## TASK DETAILS
Quote the whole listing word for word. Do not include the pictures.

## SOURCE INFORMATION
—————
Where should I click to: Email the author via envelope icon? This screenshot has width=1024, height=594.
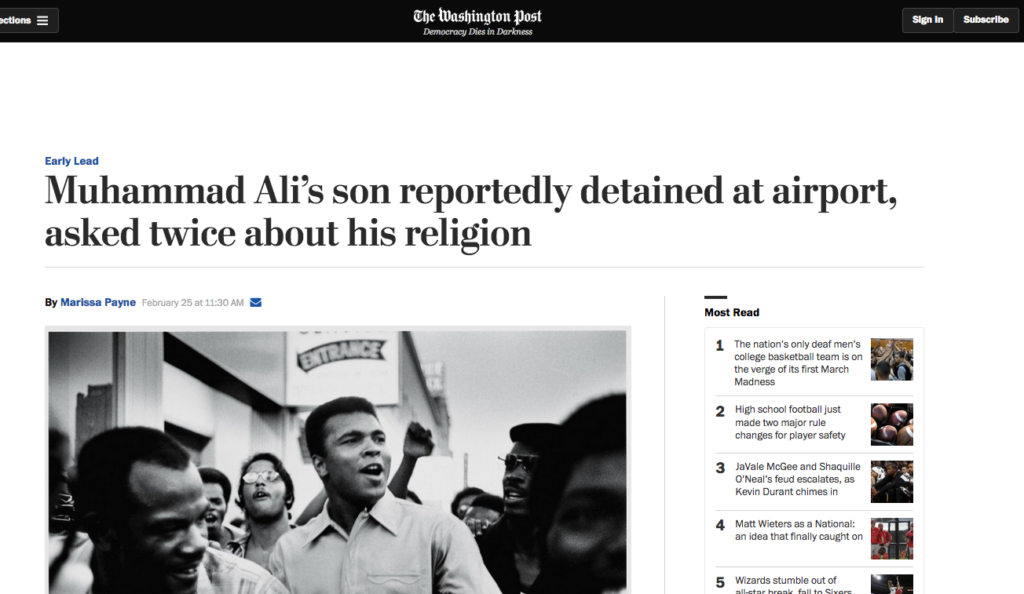tap(256, 302)
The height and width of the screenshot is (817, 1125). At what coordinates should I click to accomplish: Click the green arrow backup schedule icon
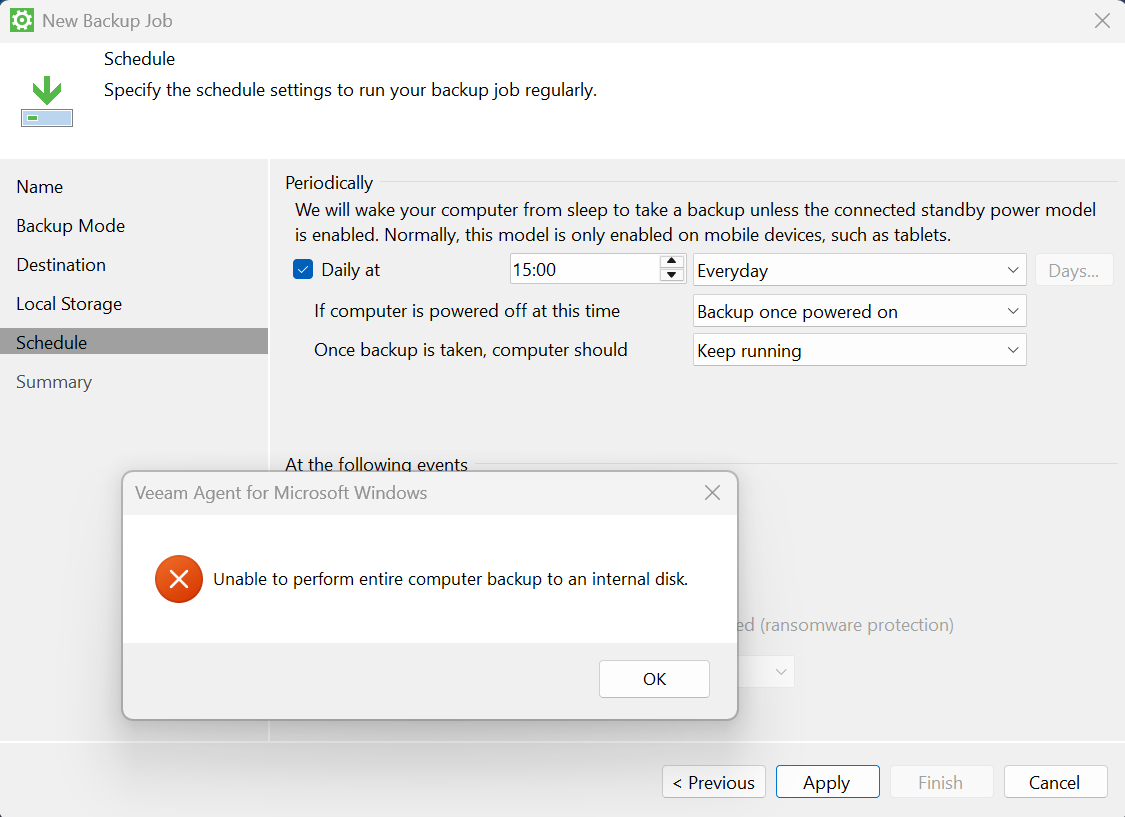click(46, 104)
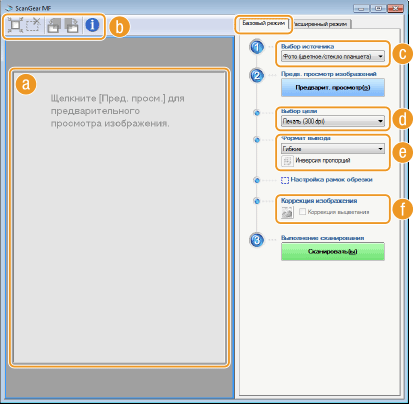Open the blue information icon
The width and height of the screenshot is (414, 404).
click(92, 25)
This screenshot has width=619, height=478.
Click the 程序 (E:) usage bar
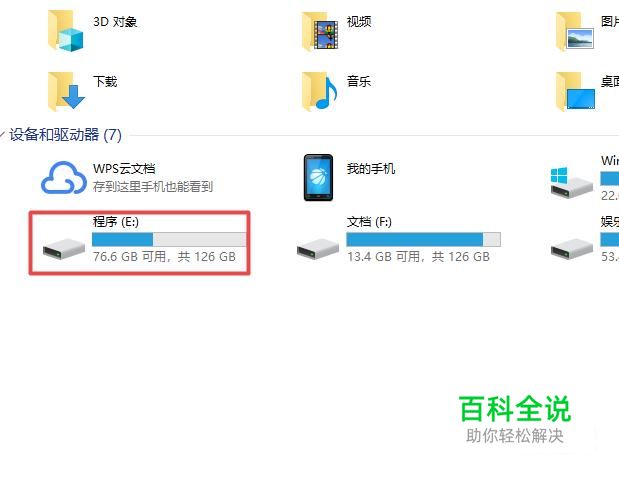coord(169,239)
—————
## YOUR RESPONSE
Where should I click to: Email the author via envelope icon? This screenshot has width=1024, height=594.
tap(256, 302)
The height and width of the screenshot is (817, 1125). At what coordinates should I click to accomplish: Click the green arrow backup schedule icon
click(46, 104)
Open the blue information icon
The width and height of the screenshot is (414, 404).
click(92, 25)
This screenshot has width=619, height=478.
Click the 程序 (E:) usage bar
coord(169,239)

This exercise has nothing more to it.